|
From: Brandeburg, J. <jes...@in...> - 2009-03-05 22:24:13
|
Hi Carsten, any update? Carsten Aulbert wrote: > Hi Jesse, > > sorry for the late reply, too much other work to rank this question > high enough. > > I was able to work around the problem by adding netconsole module > loading to a dhclient hook. > > Brandeburg, Jesse schrieb: >>> >>> 0d:00.0 0200: 8086:108c (rev 03) >>> 0e:00.0 0200: 8086:109a >> >> ah, our good friends on the supermicro motherboard, right? please >> make sure that the eeproms have been updated. >> > > Well spotted. We needed to upgrade the firmware due to some IPMI > interaction problems, which versions are recommended? > > n1500:~# ethtool -i eth0 > driver: e1000e > version: 0.3.3.3-k6 > firmware-version: 0.15-4 > bus-info: 0000:0d:00.0 > n1500:~# ethtool -i eth1 > driver: e1000e > version: 0.3.3.3-k6 > firmware-version: 0.5-7 > bus-info: 0000:0e:00.0 > >> the dhcp server tells the dhcp client to change the MTU? > > yes, we run with MTU 9000 everywhere on the data network. > >> if magic sysrq >> works, can you take a sysrq-t (you'll need netconsole or serial >> console to log the output) so we can see where it is frozen?
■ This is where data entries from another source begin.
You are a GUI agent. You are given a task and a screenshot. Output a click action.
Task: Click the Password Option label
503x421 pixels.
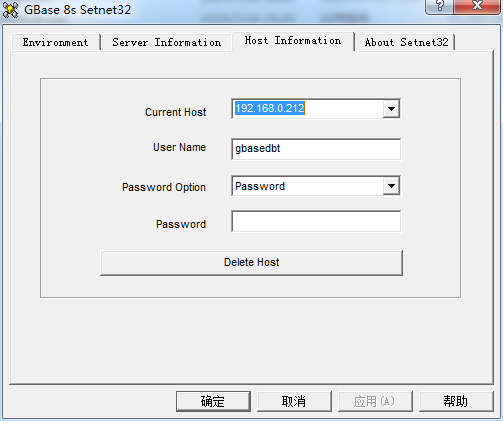pyautogui.click(x=164, y=187)
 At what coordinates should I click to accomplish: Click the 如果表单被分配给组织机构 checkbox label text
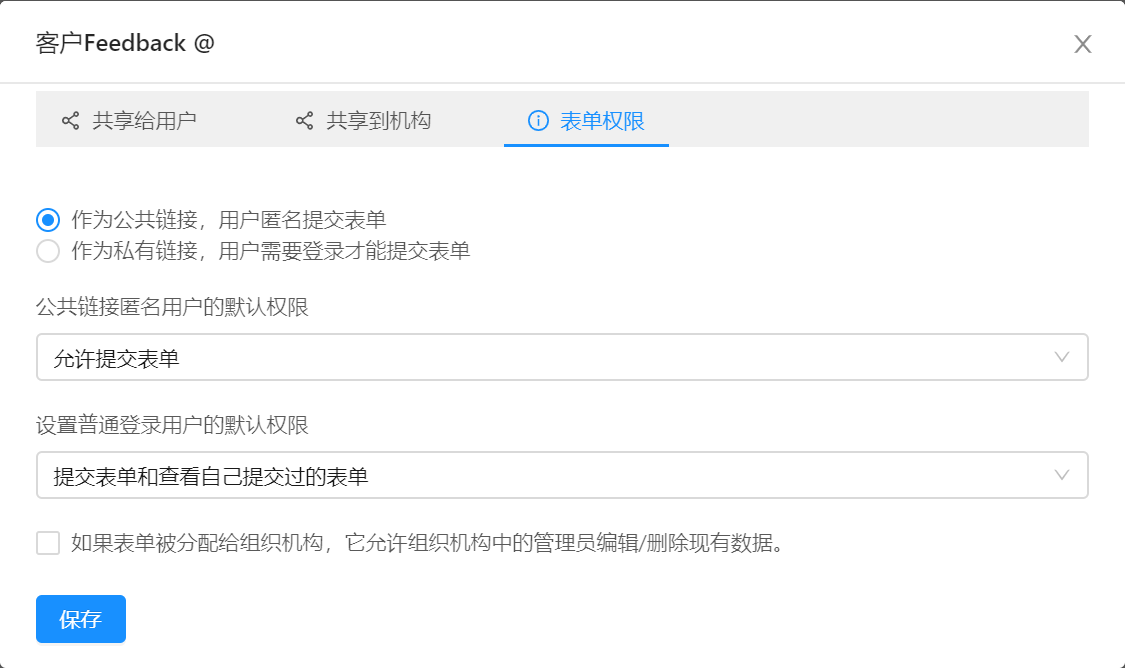coord(426,543)
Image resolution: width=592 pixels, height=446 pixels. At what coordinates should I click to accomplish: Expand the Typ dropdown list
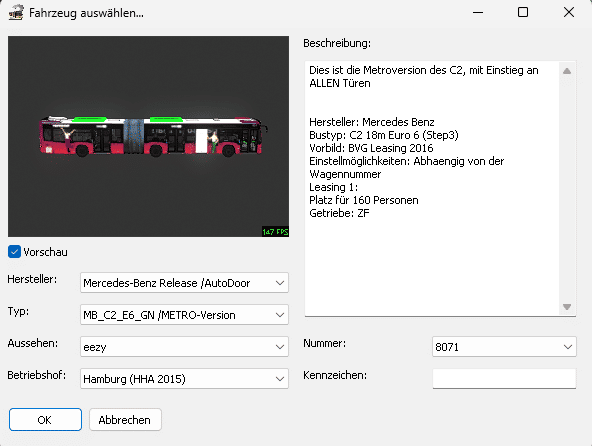click(280, 315)
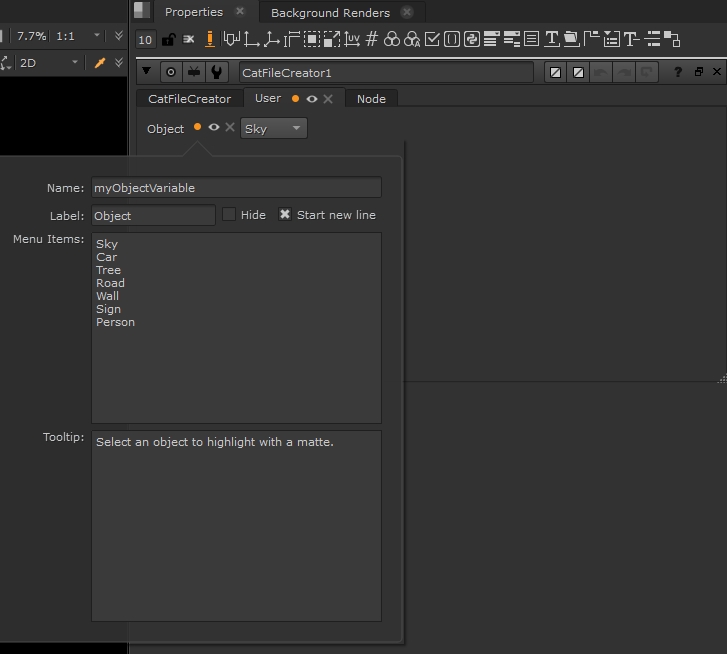Image resolution: width=727 pixels, height=654 pixels.
Task: Open the 2D view mode dropdown
Action: (x=48, y=63)
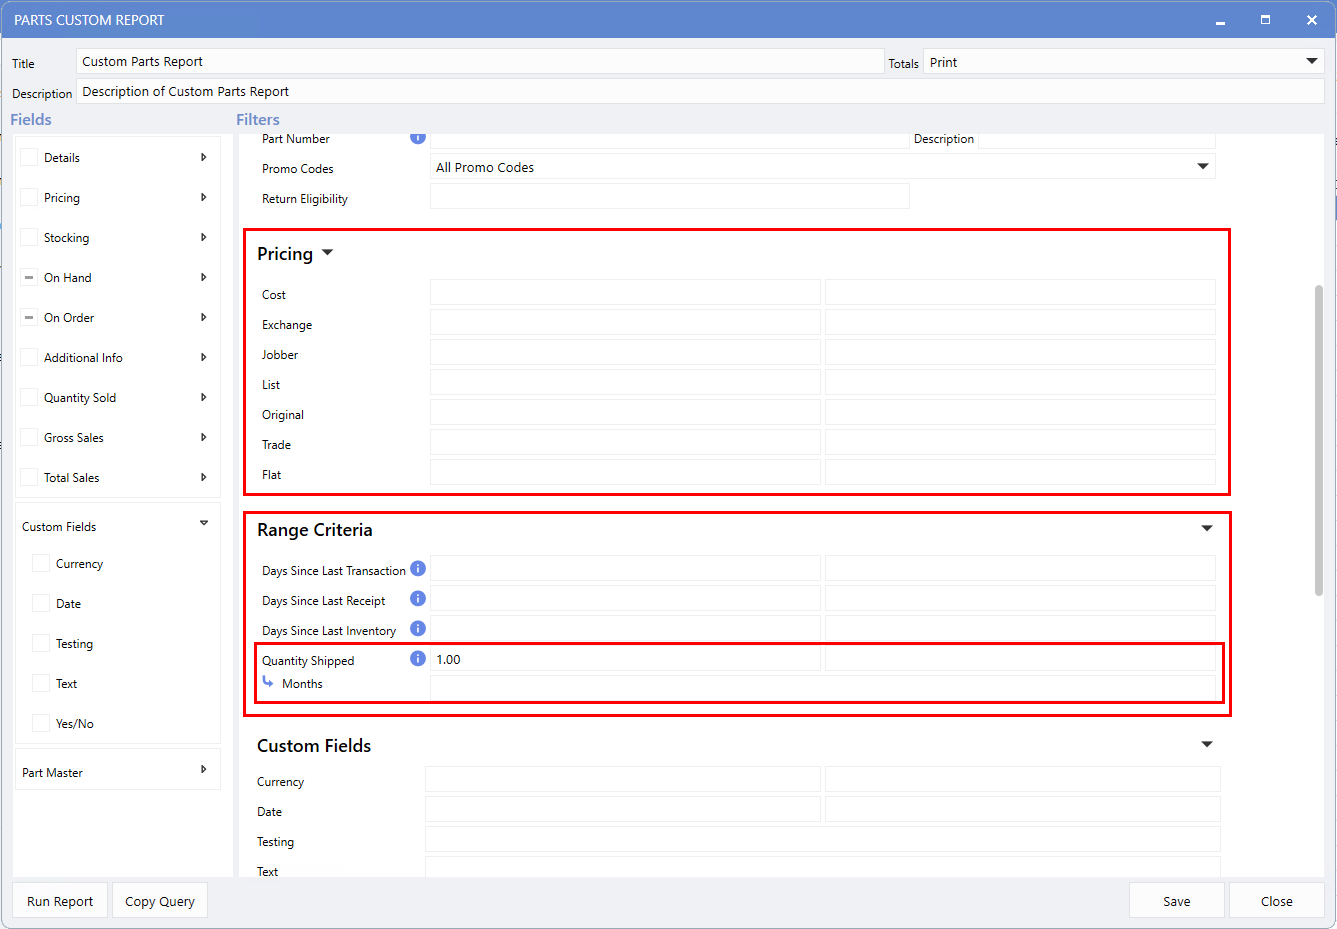The width and height of the screenshot is (1337, 929).
Task: Toggle the On Hand checkbox
Action: 29,277
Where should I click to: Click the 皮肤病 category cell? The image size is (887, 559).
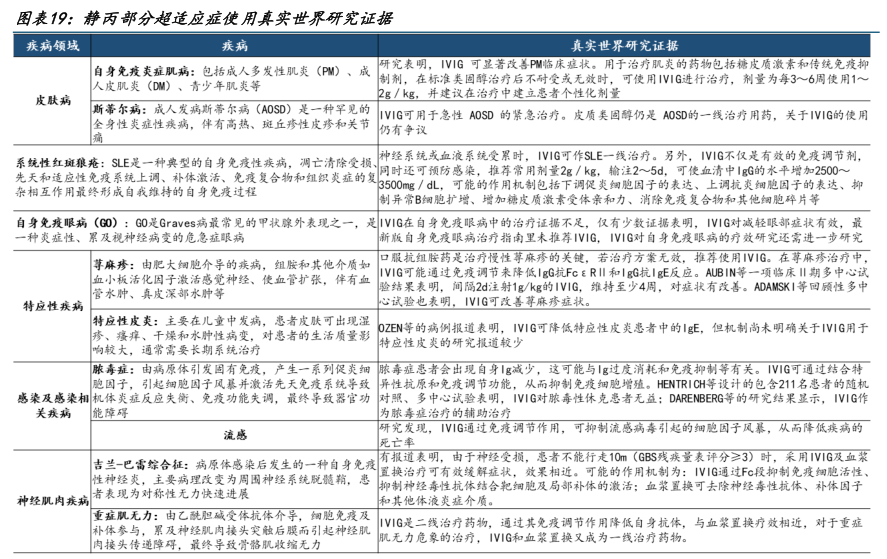pos(46,102)
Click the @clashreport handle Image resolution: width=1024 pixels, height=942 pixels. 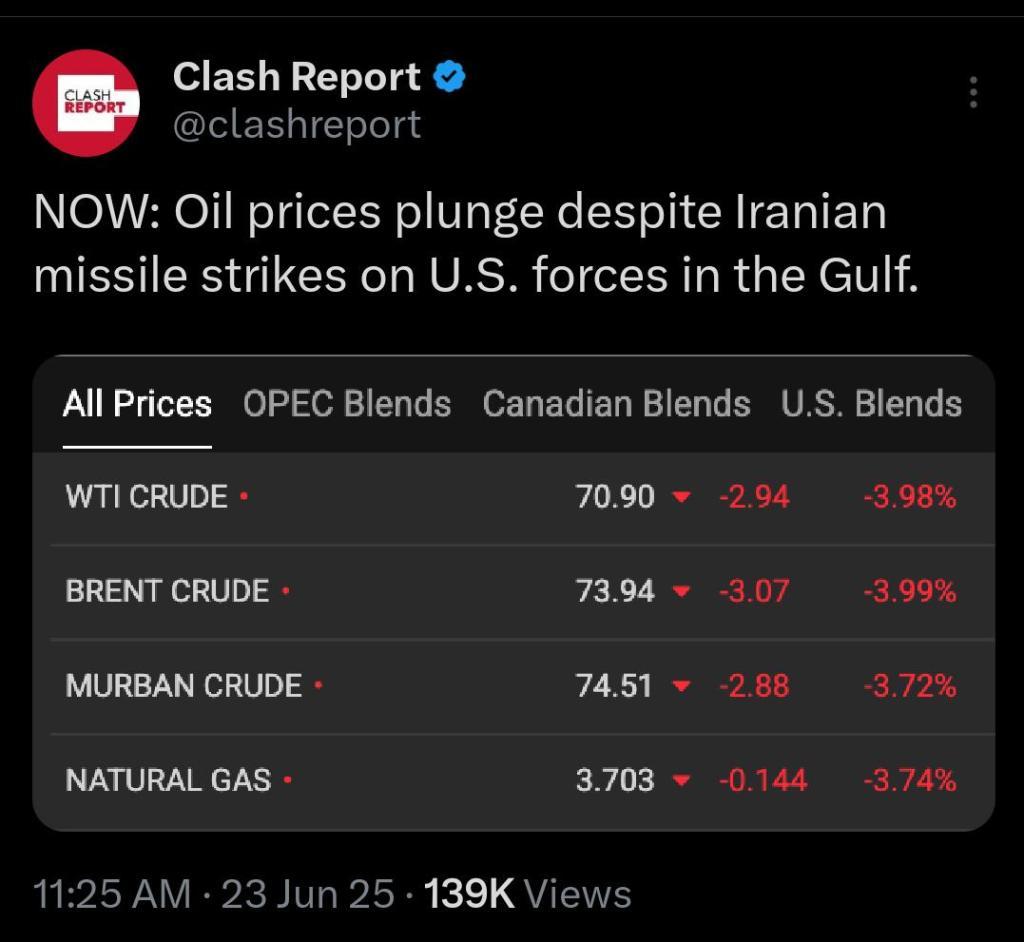pos(296,124)
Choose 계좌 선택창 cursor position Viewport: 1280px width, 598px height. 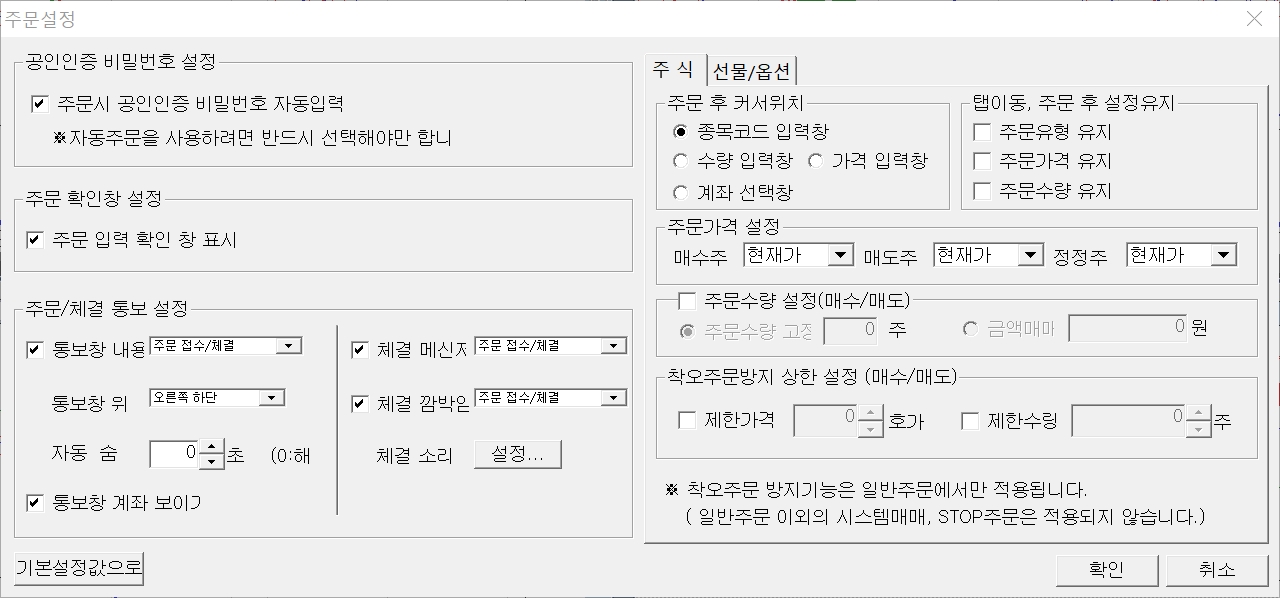(681, 192)
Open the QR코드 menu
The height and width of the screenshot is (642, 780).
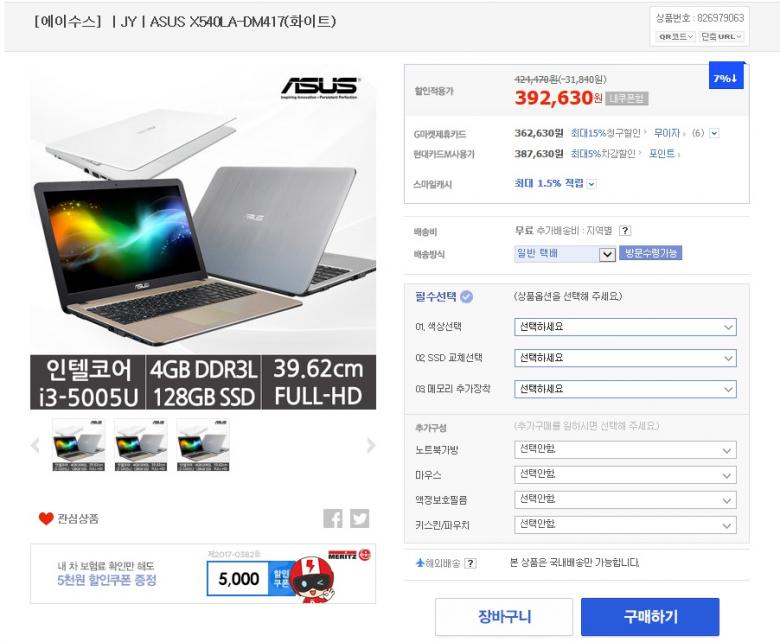tap(676, 36)
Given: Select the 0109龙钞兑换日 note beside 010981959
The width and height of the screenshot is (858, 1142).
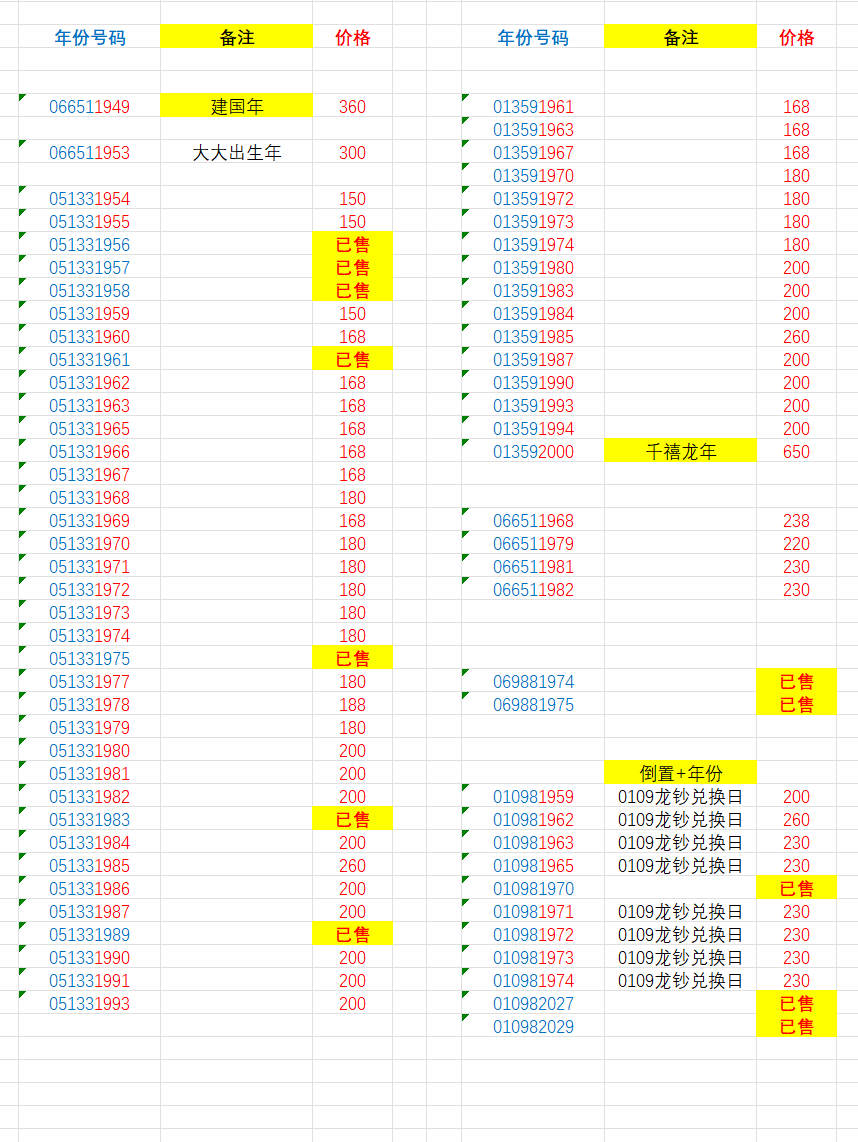Looking at the screenshot, I should point(681,797).
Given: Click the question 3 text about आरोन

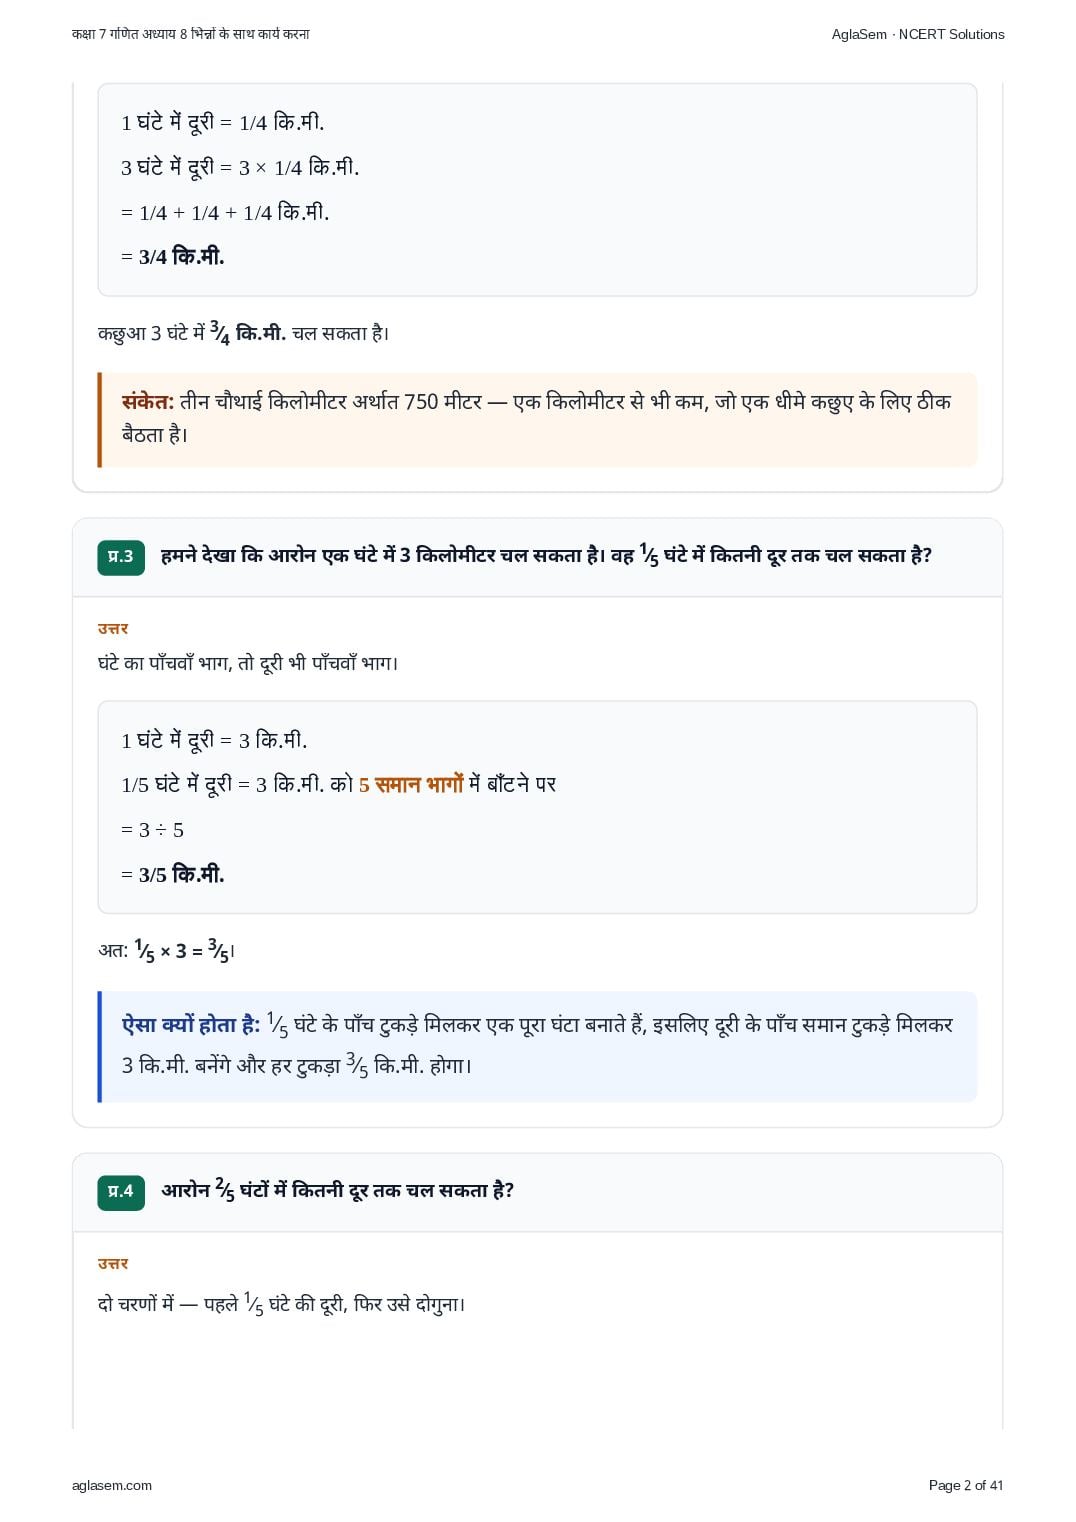Looking at the screenshot, I should (546, 556).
I >> haven't heard of any issues like this for e1000e before now. What >> about the watchdog timers or nmi_watchdog=1 boot option? >> > > We will try that, I'll put one of our students on it. > >> I suspect that something happens to cause an infinite loop, whether >> it is our driver's fault needs to be isolated by getting a stack >> dump when its hung up. >> >>> Well, now the question, how to fix it - if I've provided you with at >>> least the initial amount of information you might need. >> >> not quite sure what is wrong yet. can you get a tcpdump of the >> traffic leading to the hang from a mirror port on a switch (or >> another client on a hub) or anything like that? It would help us >> reproduce the issue here. > > Yes, we have got a tap-device which we can put in between and > duplicate all traffic. > > More (hopefully) soon > > Sorry again. > > Carsten |